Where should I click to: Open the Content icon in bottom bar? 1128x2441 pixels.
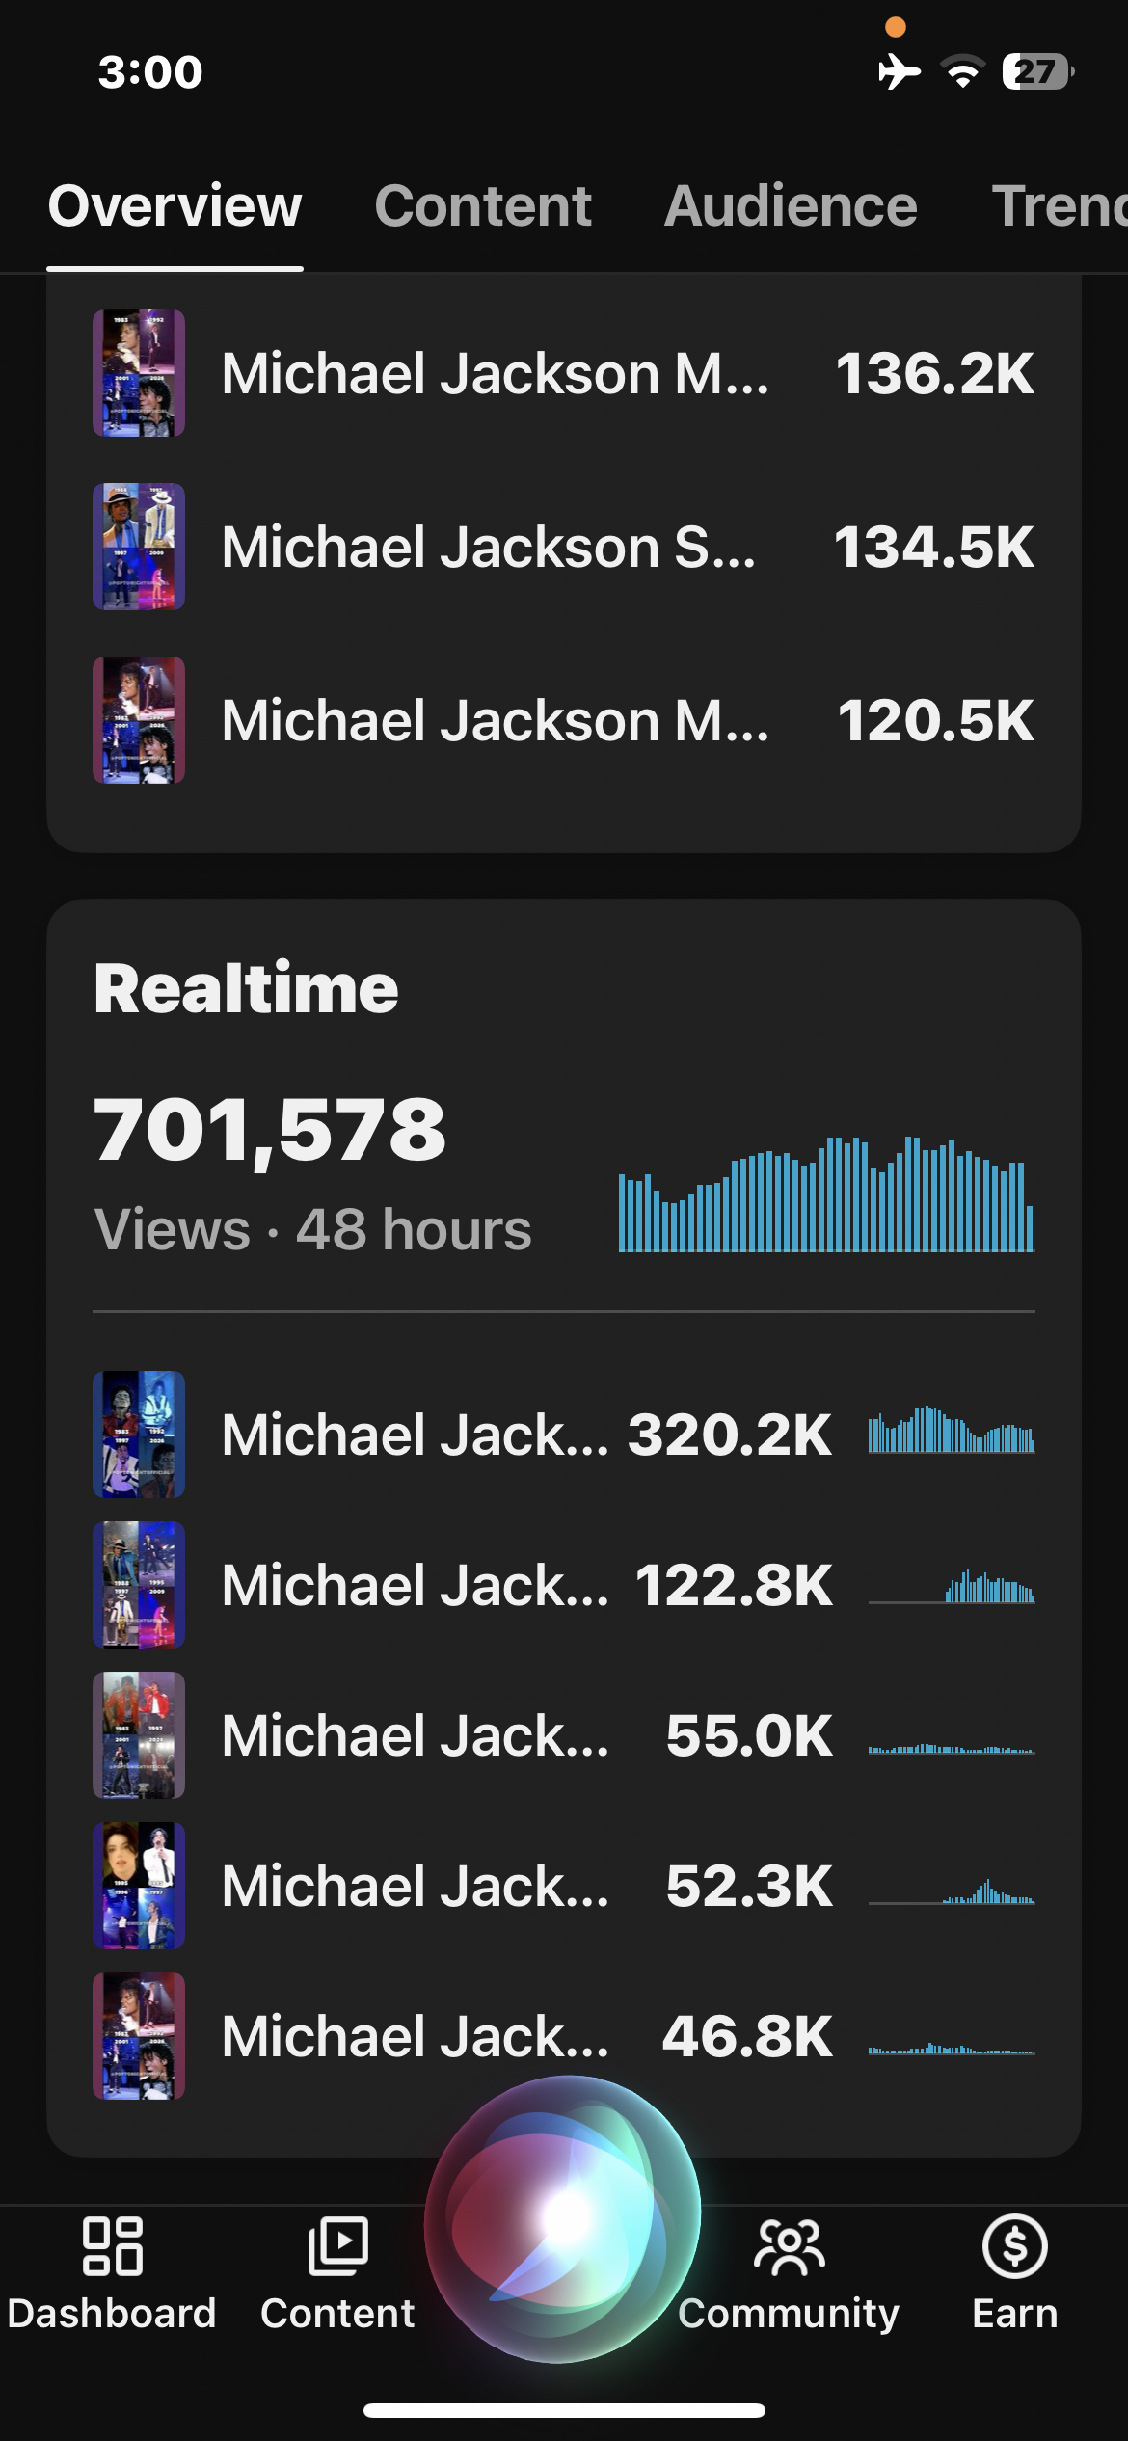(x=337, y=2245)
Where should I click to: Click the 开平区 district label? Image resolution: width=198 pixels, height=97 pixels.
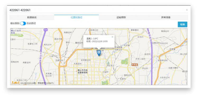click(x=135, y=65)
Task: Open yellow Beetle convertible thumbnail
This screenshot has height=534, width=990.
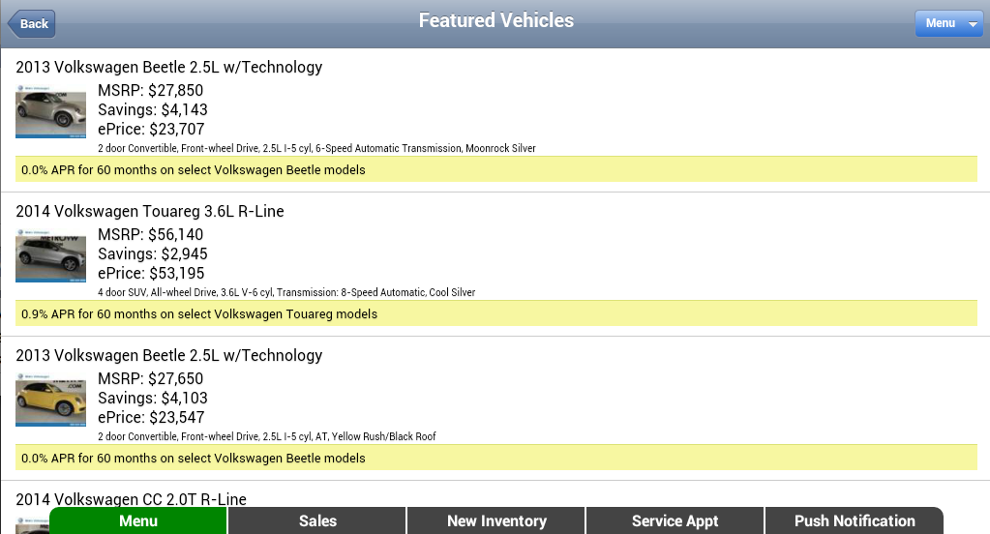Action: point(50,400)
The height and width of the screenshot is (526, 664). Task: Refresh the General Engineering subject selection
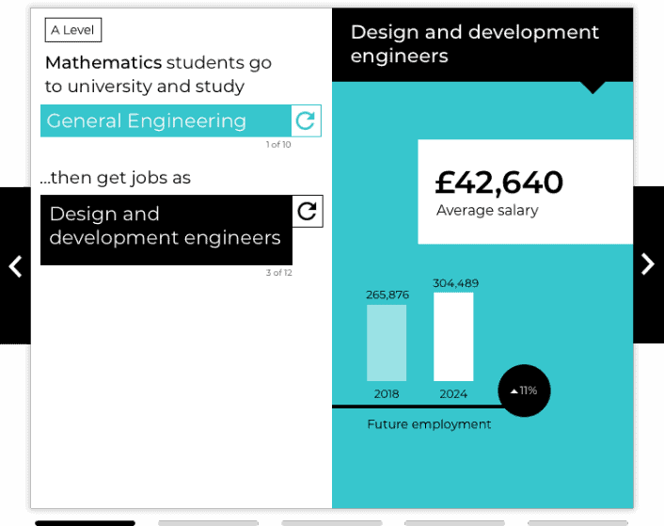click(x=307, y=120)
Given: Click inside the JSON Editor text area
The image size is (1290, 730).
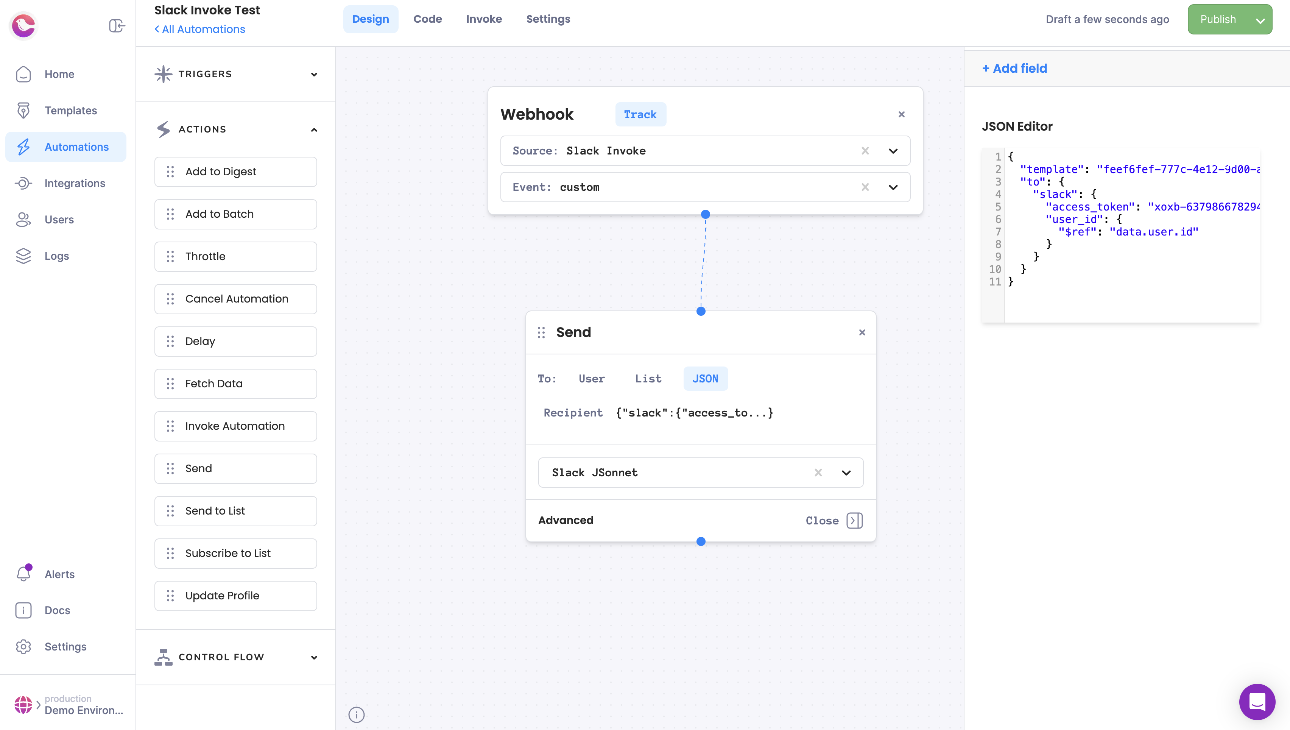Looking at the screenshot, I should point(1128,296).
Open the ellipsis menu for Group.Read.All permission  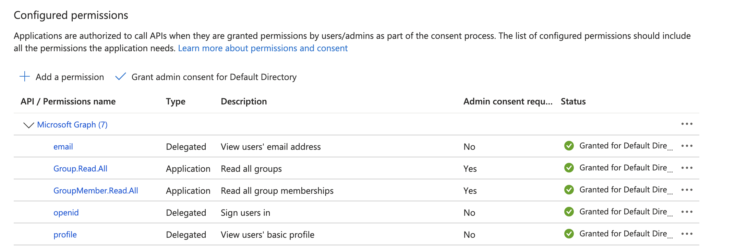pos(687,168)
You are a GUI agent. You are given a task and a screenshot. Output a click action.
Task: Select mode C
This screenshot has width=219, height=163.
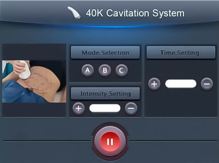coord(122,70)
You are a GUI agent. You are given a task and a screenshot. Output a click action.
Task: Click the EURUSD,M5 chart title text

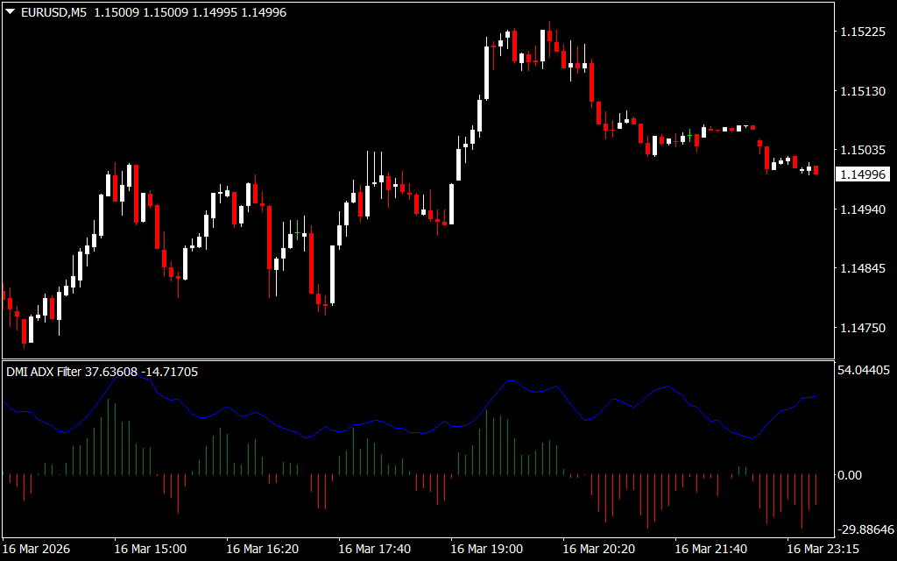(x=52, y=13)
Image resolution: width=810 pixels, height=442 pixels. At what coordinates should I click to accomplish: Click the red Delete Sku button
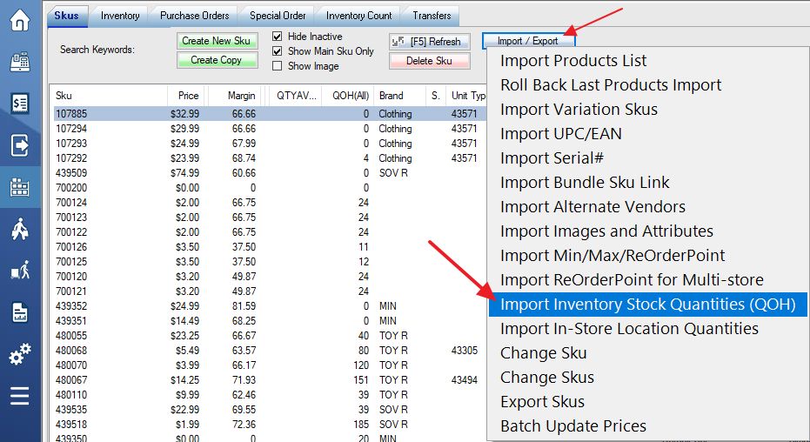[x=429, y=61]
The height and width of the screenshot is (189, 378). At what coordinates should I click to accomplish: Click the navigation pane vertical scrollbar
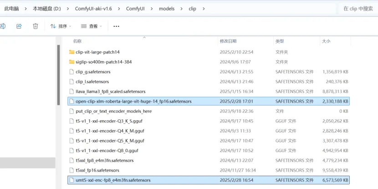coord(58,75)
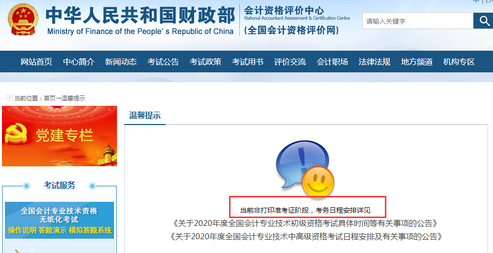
──────────
◆ AIM OF THE TASK ◆
Quote the material word for word, from the line containing "The height and width of the screenshot is (189, 378)." down through the end of the material, omitting the pictures.

◆ REPLY ◆
The height and width of the screenshot is (189, 378). At what coordinates should I click to accomplish: Click the navigation pane vertical scrollbar
coord(58,75)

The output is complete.